**Set exercise**
Copy every line of the material below that contains the word "agent". Case counts.

#### Dataset records

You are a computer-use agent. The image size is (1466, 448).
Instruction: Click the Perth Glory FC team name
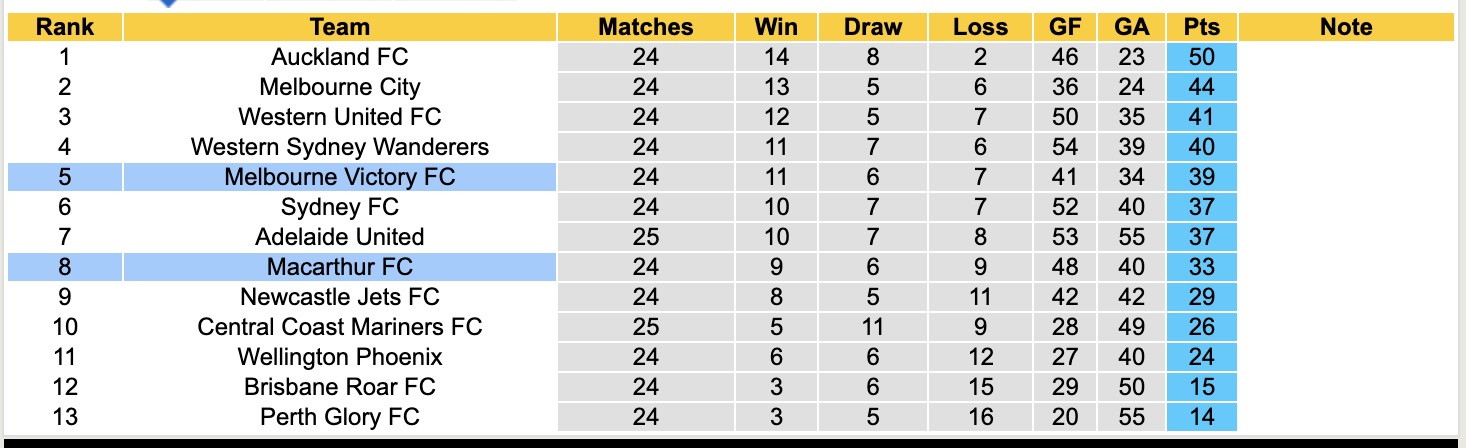coord(340,417)
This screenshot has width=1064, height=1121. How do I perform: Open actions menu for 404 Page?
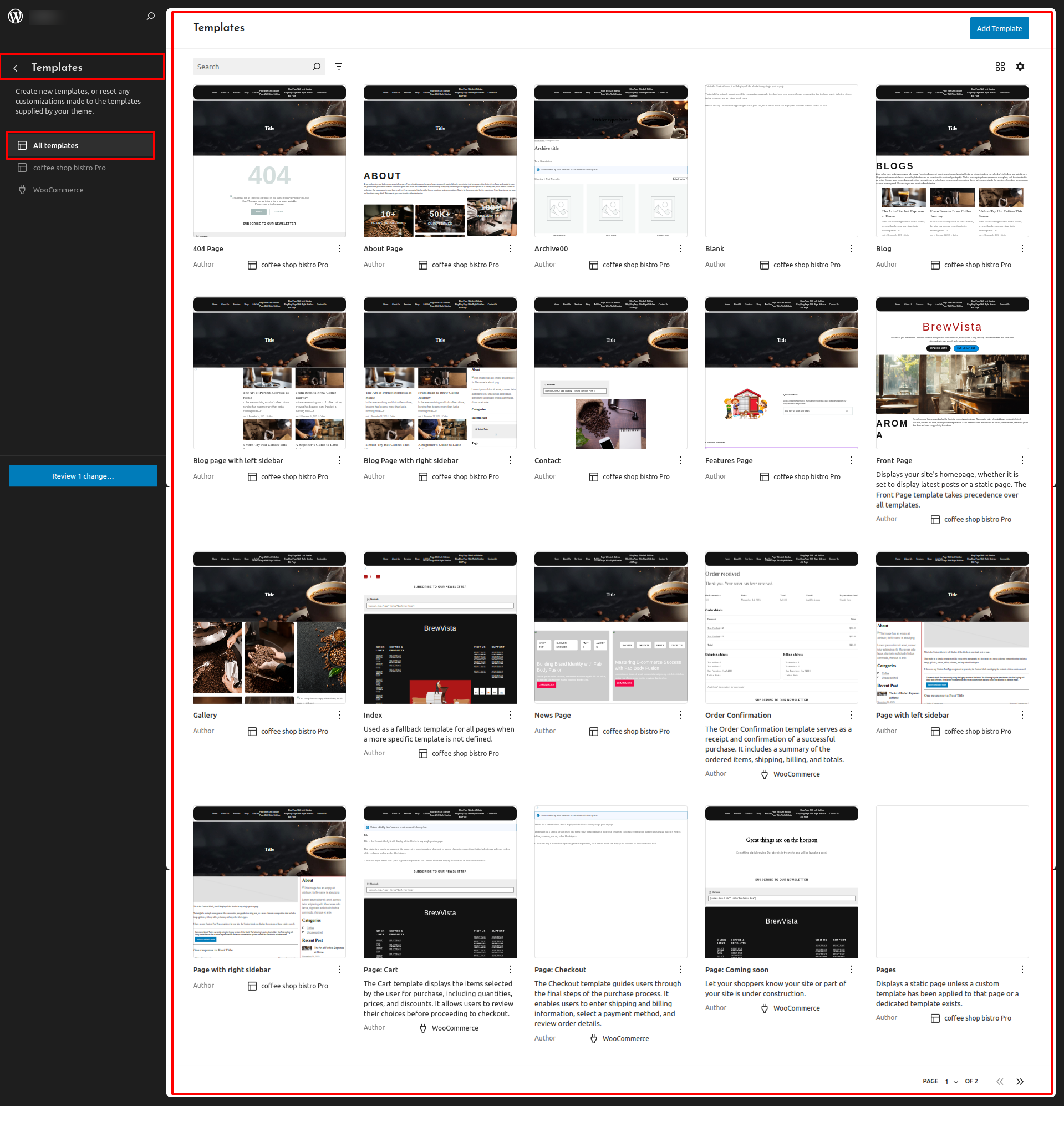pyautogui.click(x=339, y=249)
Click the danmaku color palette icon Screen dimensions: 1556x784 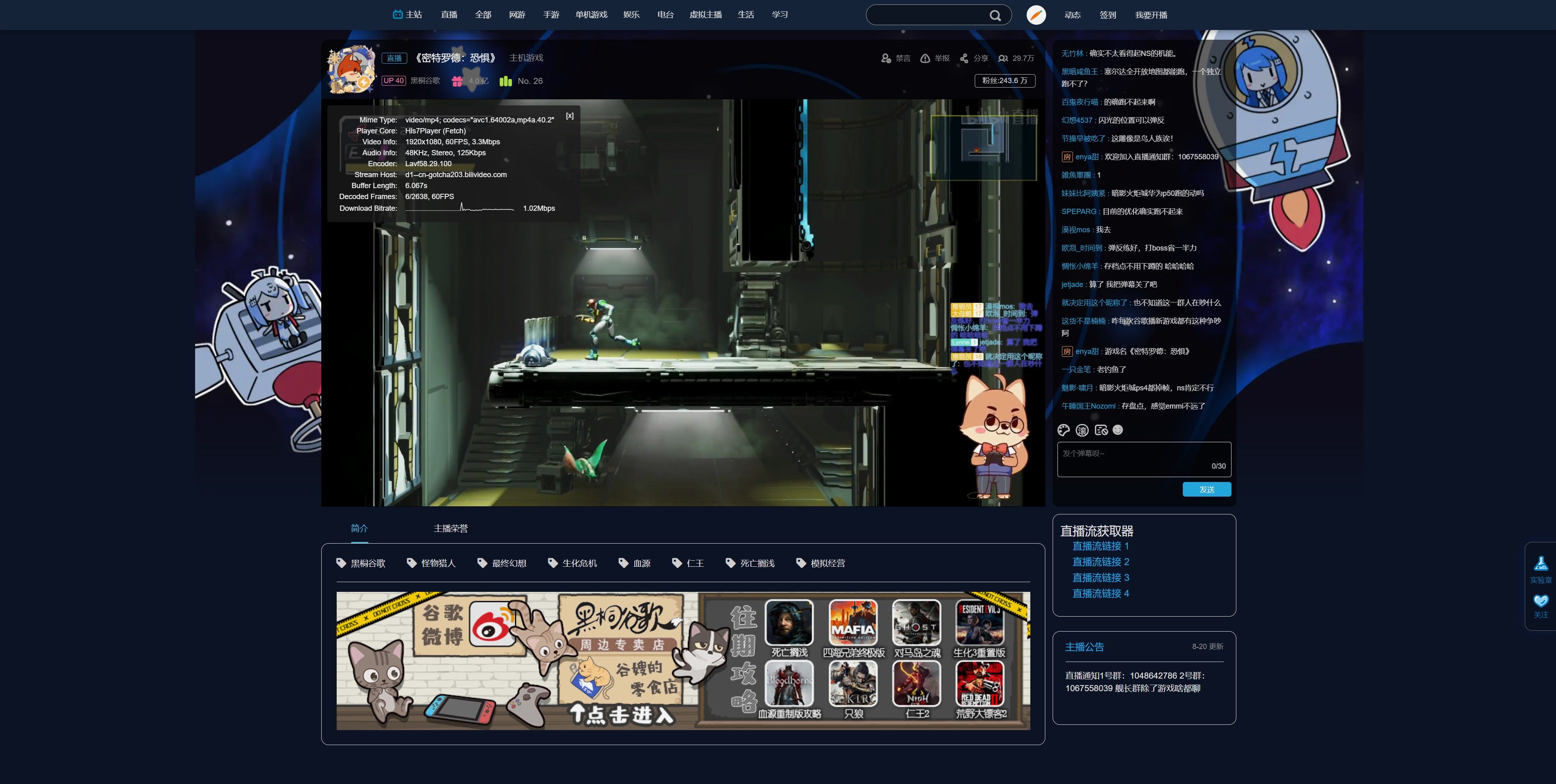click(1064, 430)
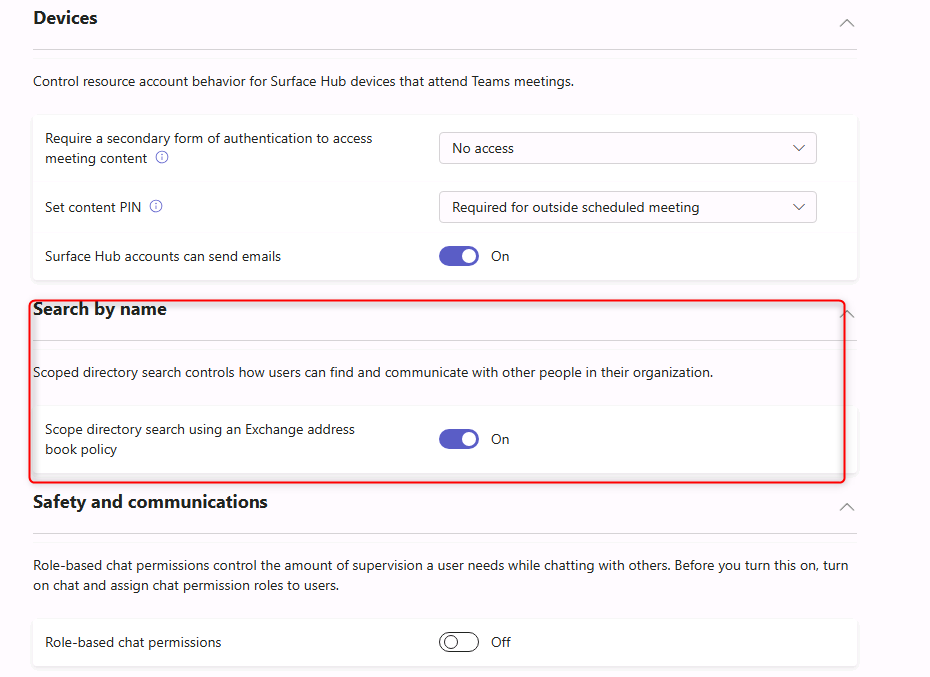Click 'Scope directory search using an Exchange' label
Viewport: 930px width, 677px height.
click(x=200, y=429)
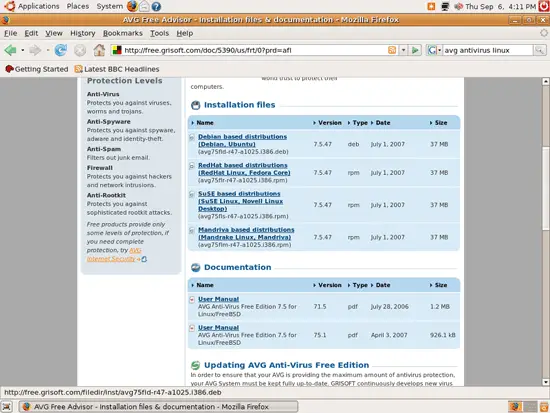Click the green Back arrow button
This screenshot has height=413, width=550.
point(11,50)
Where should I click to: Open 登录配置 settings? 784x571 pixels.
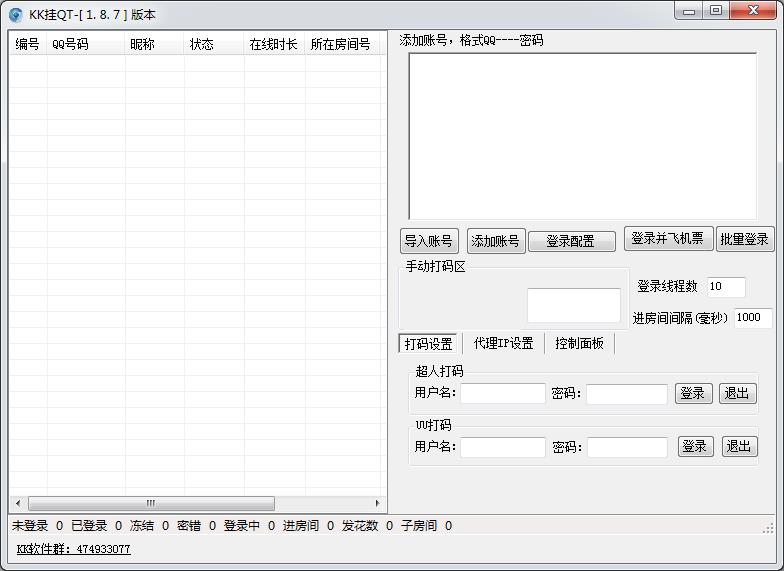[571, 241]
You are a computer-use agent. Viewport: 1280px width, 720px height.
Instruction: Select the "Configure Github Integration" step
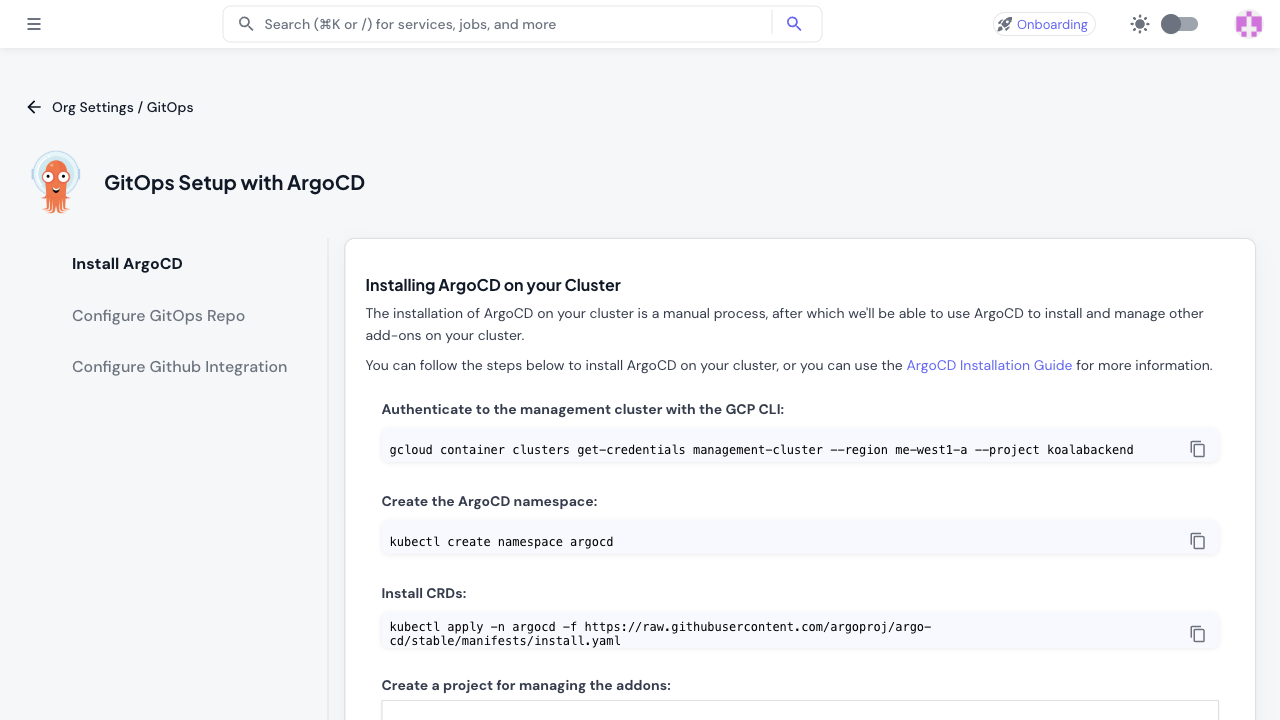[x=179, y=366]
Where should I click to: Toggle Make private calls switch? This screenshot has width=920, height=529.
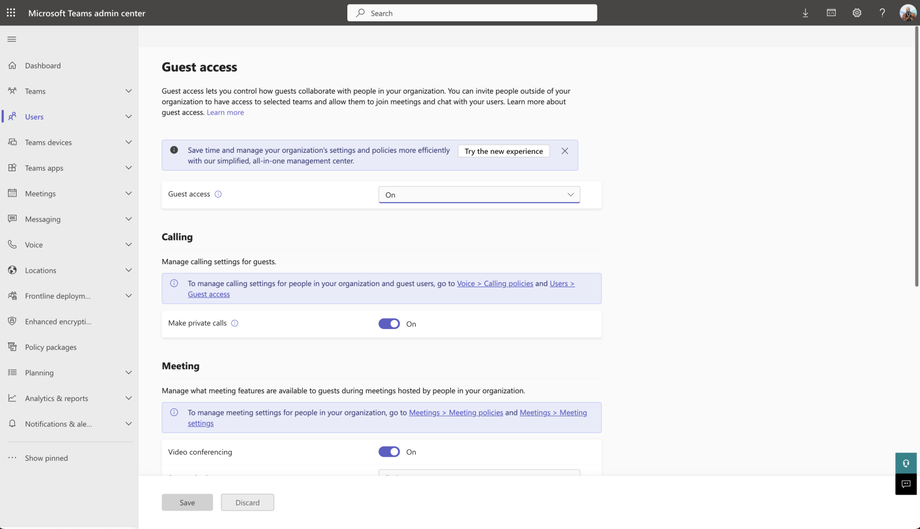click(389, 323)
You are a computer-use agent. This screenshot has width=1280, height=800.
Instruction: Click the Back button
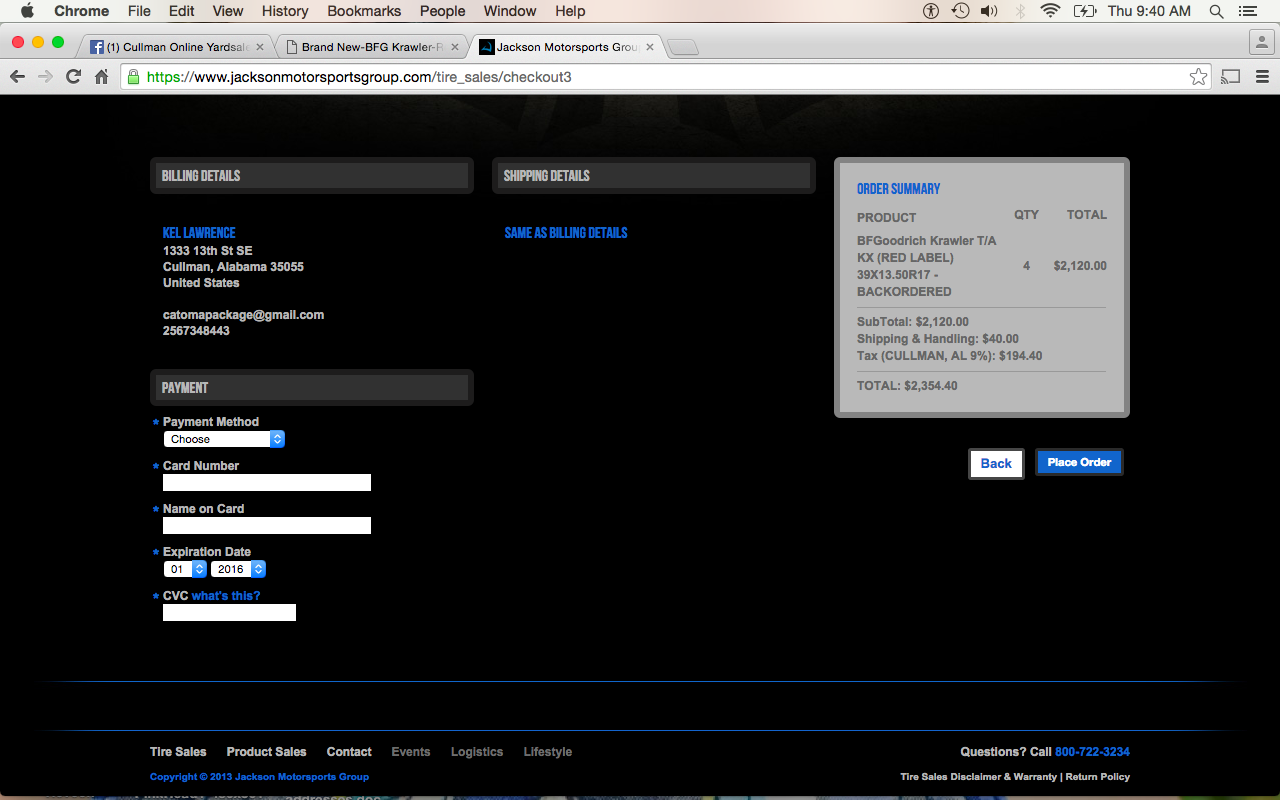[x=996, y=463]

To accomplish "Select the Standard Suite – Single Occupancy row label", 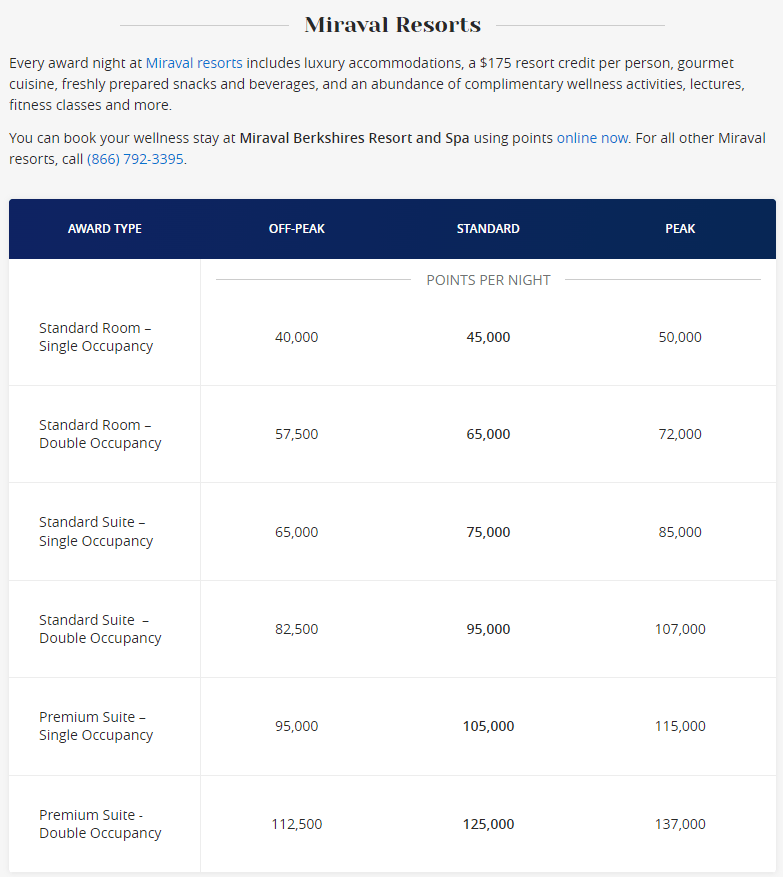I will [96, 532].
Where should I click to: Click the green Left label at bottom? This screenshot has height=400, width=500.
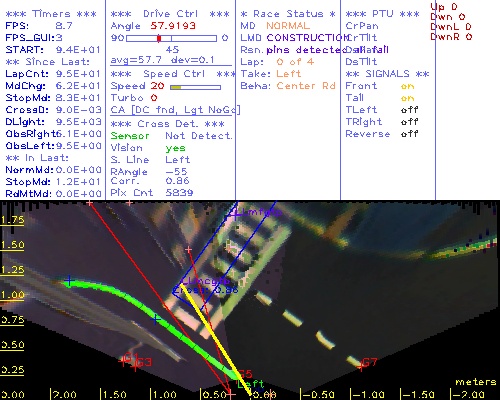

########

**Final result**
You are a computer-use agent. The image size is (1466, 448).
You are a computer-use agent. Viewport: 1280px width, 720px height.
You are a computer-use agent. This screenshot has width=1280, height=800.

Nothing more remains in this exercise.